» **What you are asked to do**
Reply with every entry, repeated exactly as given.

Stored data entries:
· · ·
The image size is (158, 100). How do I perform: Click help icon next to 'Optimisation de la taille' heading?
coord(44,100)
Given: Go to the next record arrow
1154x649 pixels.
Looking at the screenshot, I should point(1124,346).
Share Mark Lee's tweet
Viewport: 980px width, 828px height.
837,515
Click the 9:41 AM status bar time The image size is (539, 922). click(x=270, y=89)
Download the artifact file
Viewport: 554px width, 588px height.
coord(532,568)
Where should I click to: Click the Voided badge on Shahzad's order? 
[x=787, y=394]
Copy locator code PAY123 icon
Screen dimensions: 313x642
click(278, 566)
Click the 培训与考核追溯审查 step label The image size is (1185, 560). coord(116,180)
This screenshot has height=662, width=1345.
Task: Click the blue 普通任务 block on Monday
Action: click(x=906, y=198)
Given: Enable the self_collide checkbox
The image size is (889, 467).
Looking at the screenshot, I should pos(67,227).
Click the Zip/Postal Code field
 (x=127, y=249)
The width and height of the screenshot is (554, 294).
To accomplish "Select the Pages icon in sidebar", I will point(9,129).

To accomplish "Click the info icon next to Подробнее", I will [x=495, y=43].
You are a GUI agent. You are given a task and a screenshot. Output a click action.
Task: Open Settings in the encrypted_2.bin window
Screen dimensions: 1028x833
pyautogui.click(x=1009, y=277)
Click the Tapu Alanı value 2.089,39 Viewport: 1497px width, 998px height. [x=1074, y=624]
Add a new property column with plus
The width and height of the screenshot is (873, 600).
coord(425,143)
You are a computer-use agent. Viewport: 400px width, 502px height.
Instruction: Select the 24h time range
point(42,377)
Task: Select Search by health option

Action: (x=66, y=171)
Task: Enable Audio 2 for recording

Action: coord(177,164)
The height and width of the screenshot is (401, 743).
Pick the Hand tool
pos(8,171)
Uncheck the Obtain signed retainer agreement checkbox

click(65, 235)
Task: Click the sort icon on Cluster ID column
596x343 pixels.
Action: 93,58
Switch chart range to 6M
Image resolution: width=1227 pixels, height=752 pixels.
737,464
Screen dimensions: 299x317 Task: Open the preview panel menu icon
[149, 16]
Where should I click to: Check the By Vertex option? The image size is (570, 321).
· · ·
» **Exercise solution**
The image size is (158, 100). How do I perform: Click help icon next to 'Optimisation de la taille' heading?
coord(44,100)
Given: Go to the next record arrow
1154x649 pixels.
Looking at the screenshot, I should point(1124,346).
Share Mark Lee's tweet
Viewport: 980px width, 828px height.
837,515
Click the 9:41 AM status bar time The image size is (539, 922). click(x=270, y=89)
Download the artifact file
Viewport: 554px width, 588px height.
coord(532,568)
Where should I click to: Click the Voided badge on Shahzad's order? 
[x=787, y=394]
Copy locator code PAY123 icon
Screen dimensions: 313x642
click(278, 566)
Click the 培训与考核追溯审查 step label The image size is (1185, 560). coord(116,180)
This screenshot has height=662, width=1345.
Task: Click the blue 普通任务 block on Monday
Action: click(x=906, y=198)
Given: Enable the self_collide checkbox
The image size is (889, 467).
Looking at the screenshot, I should pos(67,227).
Click the Zip/Postal Code field
 (x=127, y=249)
The width and height of the screenshot is (554, 294).
To accomplish "Select the Pages icon in sidebar", I will point(9,129).

To accomplish "Click the info icon next to Подробнее", I will [x=495, y=43].
You are a GUI agent. You are given a task and a screenshot. Output a click action.
Task: Open Settings in the encrypted_2.bin window
Screen dimensions: 1028x833
pyautogui.click(x=1009, y=277)
Click the Tapu Alanı value 2.089,39 Viewport: 1497px width, 998px height. [x=1074, y=624]
Add a new property column with plus
The width and height of the screenshot is (873, 600).
coord(425,143)
You are a computer-use agent. Viewport: 400px width, 502px height.
Instruction: Select the 24h time range
point(42,377)
Task: Select Search by health option

Action: (x=66, y=171)
Task: Enable Audio 2 for recording

Action: coord(177,164)
The height and width of the screenshot is (401, 743).
Pick the Hand tool
pos(8,171)
Uncheck the Obtain signed retainer agreement checkbox

click(65, 235)
Task: Click the sort icon on Cluster ID column
596x343 pixels.
Action: 93,58
Switch chart range to 6M
Image resolution: width=1227 pixels, height=752 pixels.
737,464
Screen dimensions: 299x317 Task: Open the preview panel menu icon
[149, 16]
Where should I click to: Check the By Vertex option? The image size is (570, 321).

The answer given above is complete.